/Brandon Presley talks Kemper, expanding rural Internet and utility jobs

Brandon Presley talks Kemper, expanding rural Internet and utility jobs

Presley, who is the representative of the Northern District commission, presented the commission’s priorities to Capitol press corps at a luncheon this afternoon. Presley stressed that ratepayers shouldn’t be held responsible for Mississippi Power Co. sloppy decisions at its Kemper County power station, which is now nearly $7 billion behind schedule and more than two years late.
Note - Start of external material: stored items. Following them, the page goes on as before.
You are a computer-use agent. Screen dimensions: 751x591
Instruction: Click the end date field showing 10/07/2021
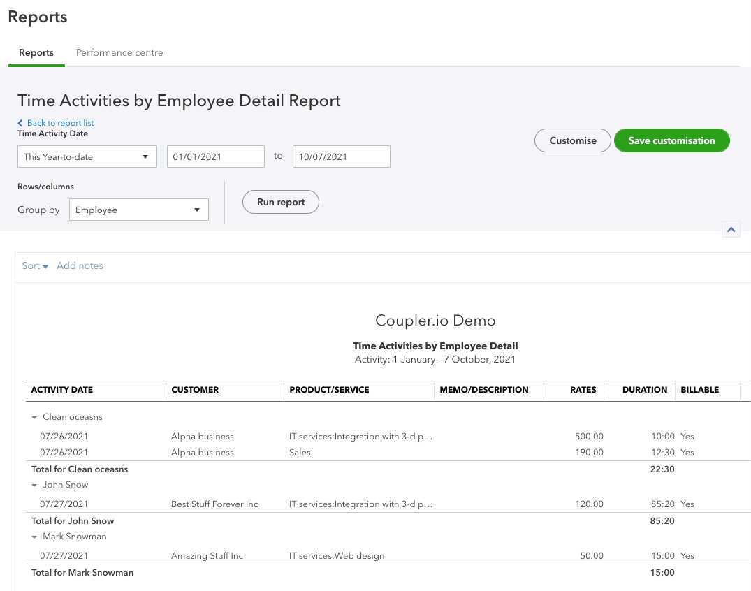click(x=341, y=156)
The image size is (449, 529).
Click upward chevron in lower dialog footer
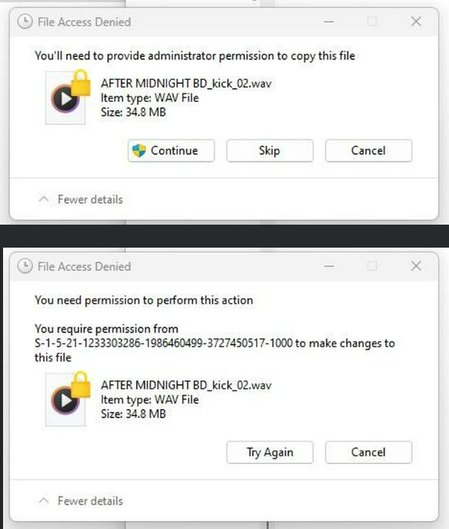pyautogui.click(x=44, y=501)
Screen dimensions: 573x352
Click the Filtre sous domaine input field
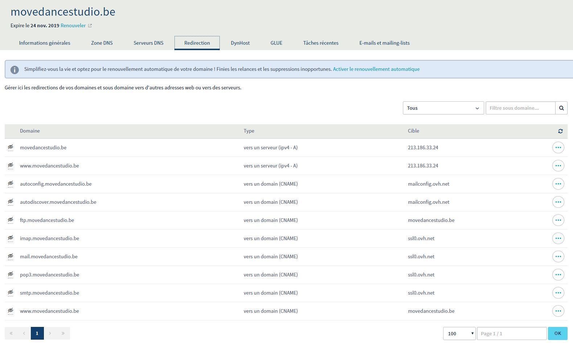click(520, 108)
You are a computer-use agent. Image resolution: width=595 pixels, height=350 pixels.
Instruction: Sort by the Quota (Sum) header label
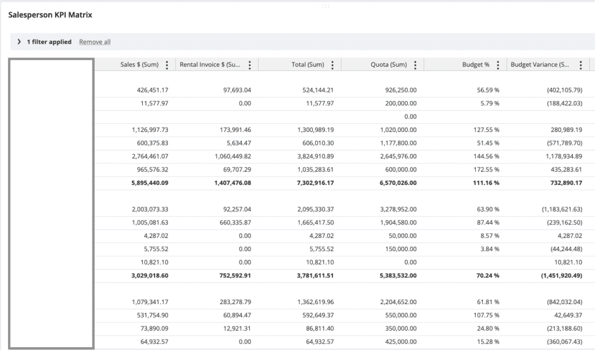388,65
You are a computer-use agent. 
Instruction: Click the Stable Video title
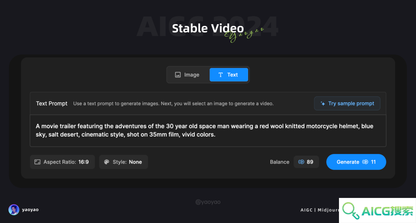208,28
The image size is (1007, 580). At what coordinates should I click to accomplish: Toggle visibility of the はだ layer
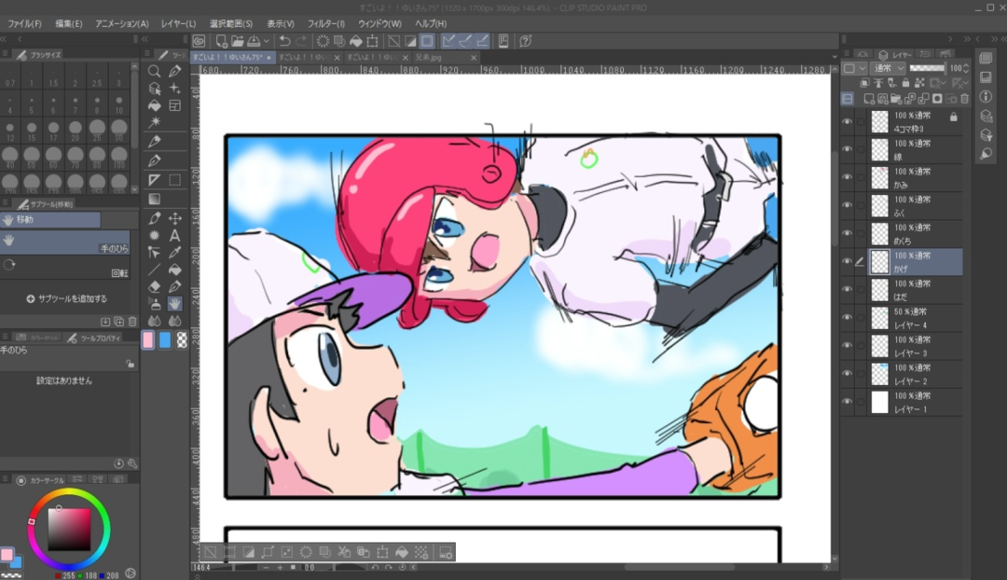tap(847, 290)
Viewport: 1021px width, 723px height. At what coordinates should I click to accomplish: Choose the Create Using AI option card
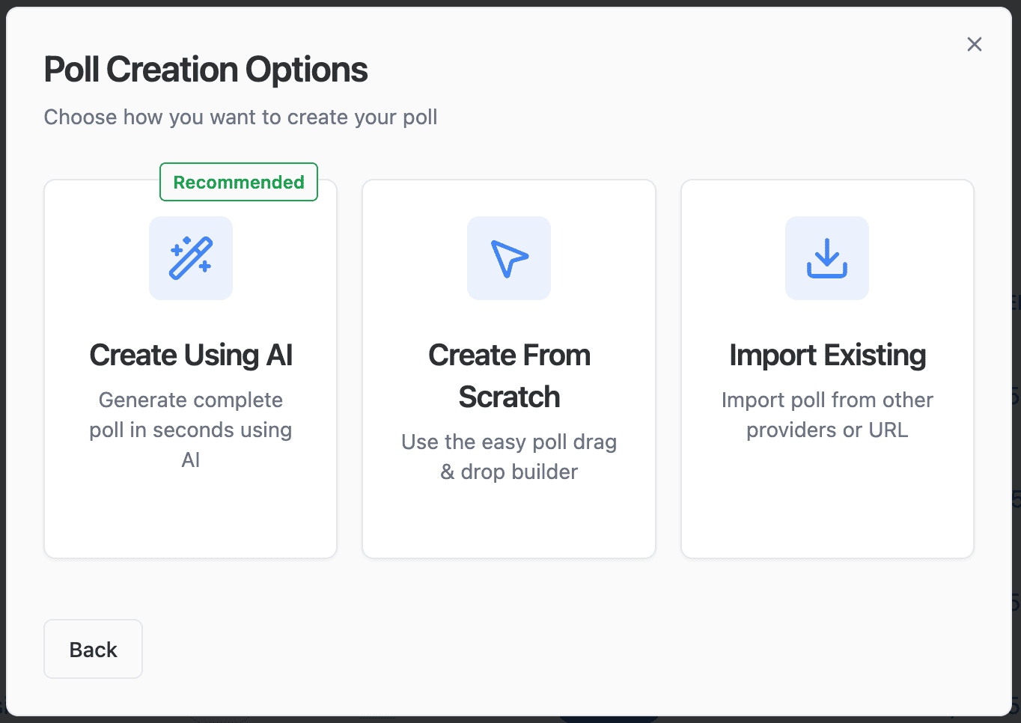[191, 368]
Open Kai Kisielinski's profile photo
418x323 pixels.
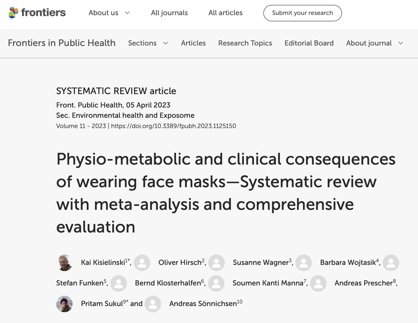point(64,263)
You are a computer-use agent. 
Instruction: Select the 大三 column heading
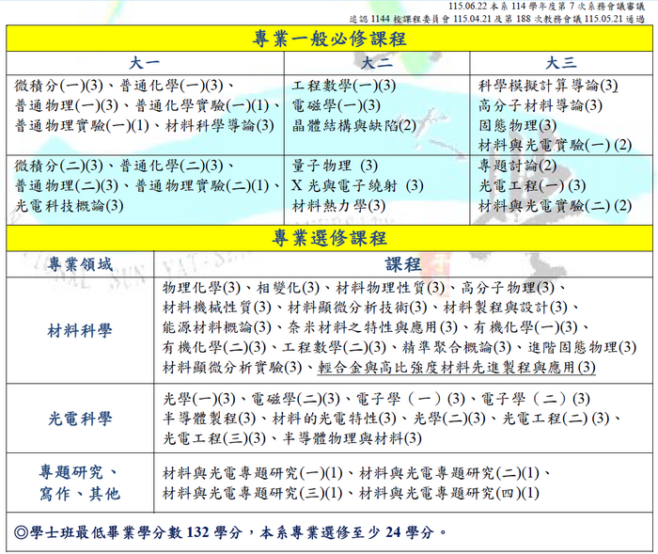561,63
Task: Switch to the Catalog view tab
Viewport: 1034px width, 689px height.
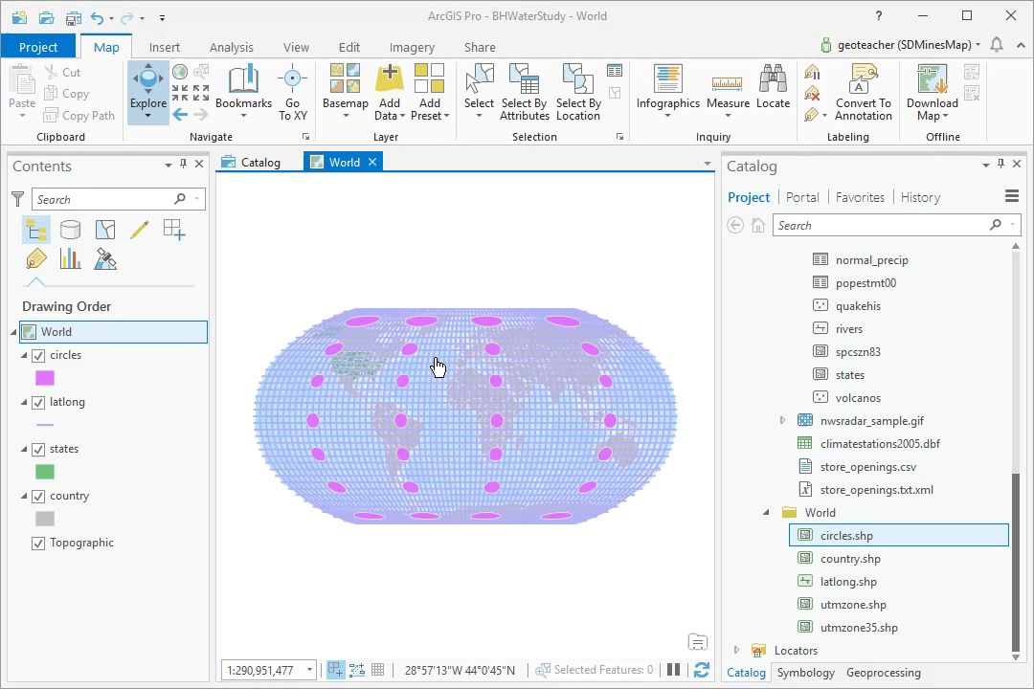Action: 251,162
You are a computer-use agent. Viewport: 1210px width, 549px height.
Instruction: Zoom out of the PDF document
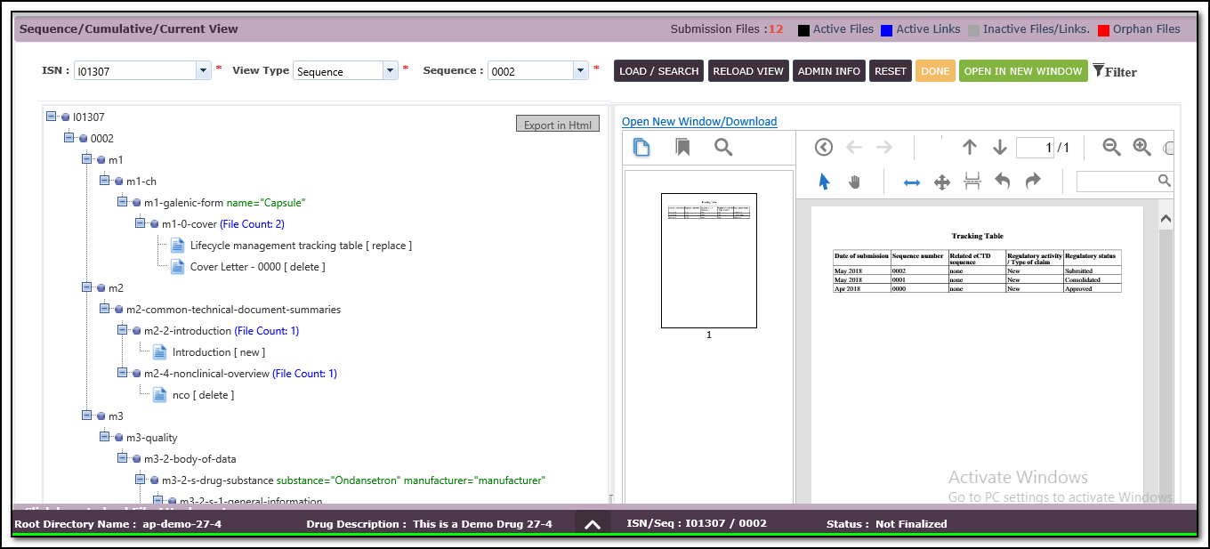[1111, 148]

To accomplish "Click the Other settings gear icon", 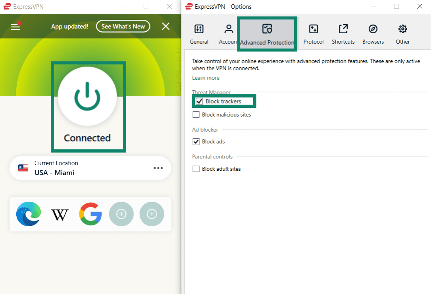I will click(402, 29).
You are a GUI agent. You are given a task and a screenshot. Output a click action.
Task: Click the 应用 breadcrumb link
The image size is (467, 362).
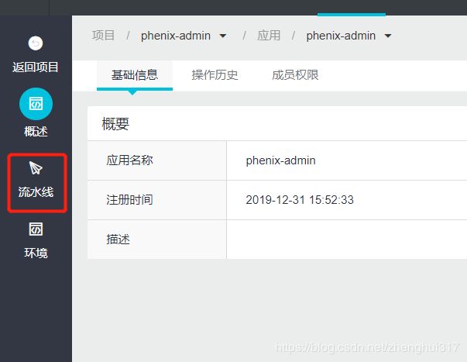pyautogui.click(x=269, y=36)
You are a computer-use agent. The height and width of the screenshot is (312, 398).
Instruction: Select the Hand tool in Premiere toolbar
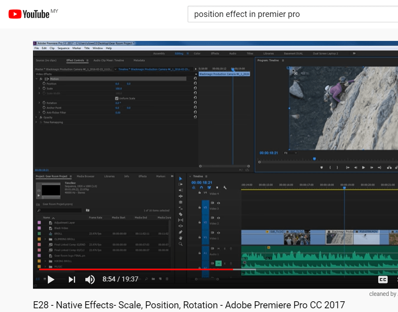coord(181,238)
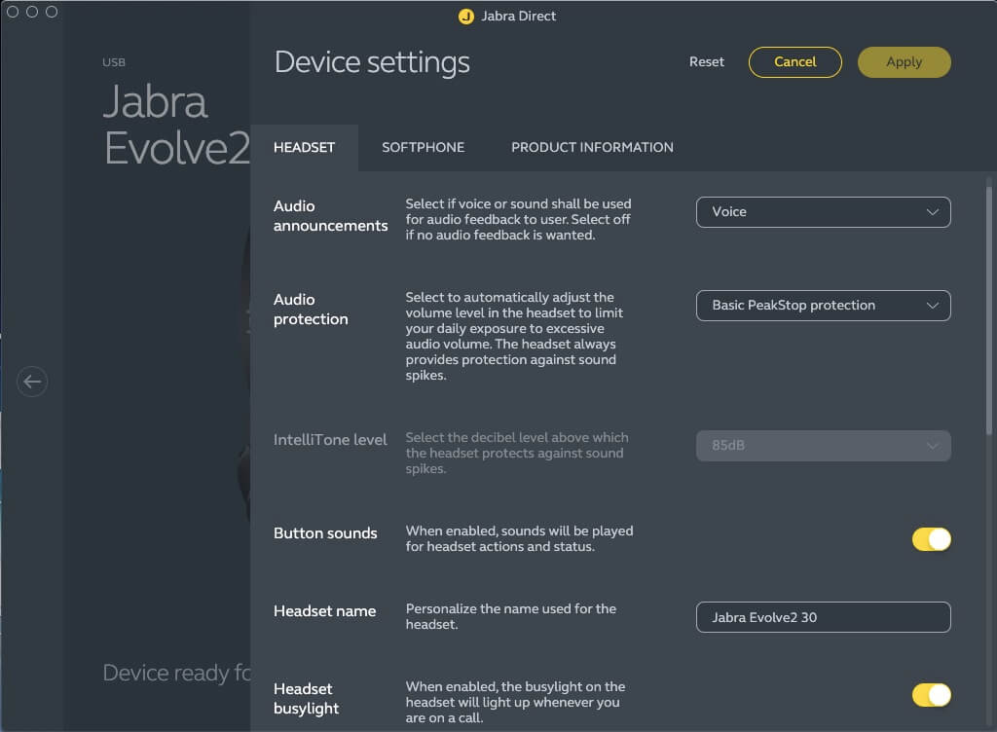Click Reset to restore settings
Image resolution: width=997 pixels, height=732 pixels.
[707, 62]
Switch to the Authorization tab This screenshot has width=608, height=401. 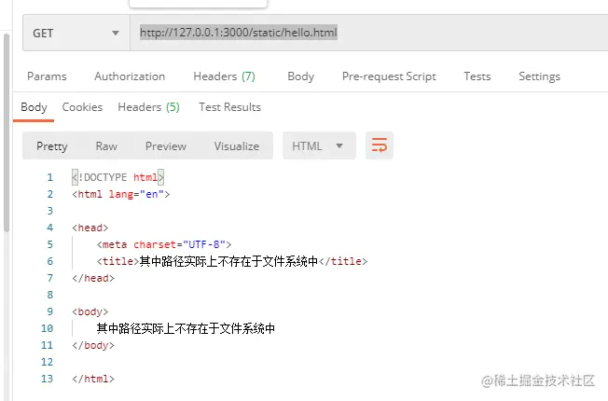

Many in the audience were curious about the final price tag of the project and whether the commission voted on whether ratepayers could or should foot the bill for overage. Presley stated that the commission can’t make any decisions until the plant has been fully operational. This could happen as early as January. Presley stated that it could take up to 90 days for the commission to determine if the plant operates as Mississippi Power Co. advertised when construction began back in 2010. Presley was elected to serve on the Public Service Commission in 2007. He voted against the building of the lignite-coal-fueled power station. Presley stated Monday that there were promises about the availability of (and) operating costs within a certain parameters that are hard to see how this is going to happen. Presley said that the company had made assurances and must prove them. He added that the company must answer “not only will it actually work but also will it function in the way you promised it would.” Is it affordable at the price you promised it would? Presley also mentioned other priorities of the commission. These include increasing natural-gas infrastructure, high-speed internet access in rural areas, and a proposed transmission line for electricity. This proposed line is expected to begin at a windfar in Garland, Texas, and run 200 miles through Mississippi to Lowndes County. Presley also wants to bring more small businesses from Mississippi into the limelight. On Monday, Presley announced his plans to establish a program called “Hire Mississippi”, which would encourage utilities to hire local contractors to work on large-scale projects across the state. Presley stated that the commission would evaluate these companies based on their local hiring habits. Presley stated that the commission would soon be reorganized to create a “rural service officer” to help rural Mississippi expand high-speed internet access and natural gas infrastructure at no cost to ratepayers.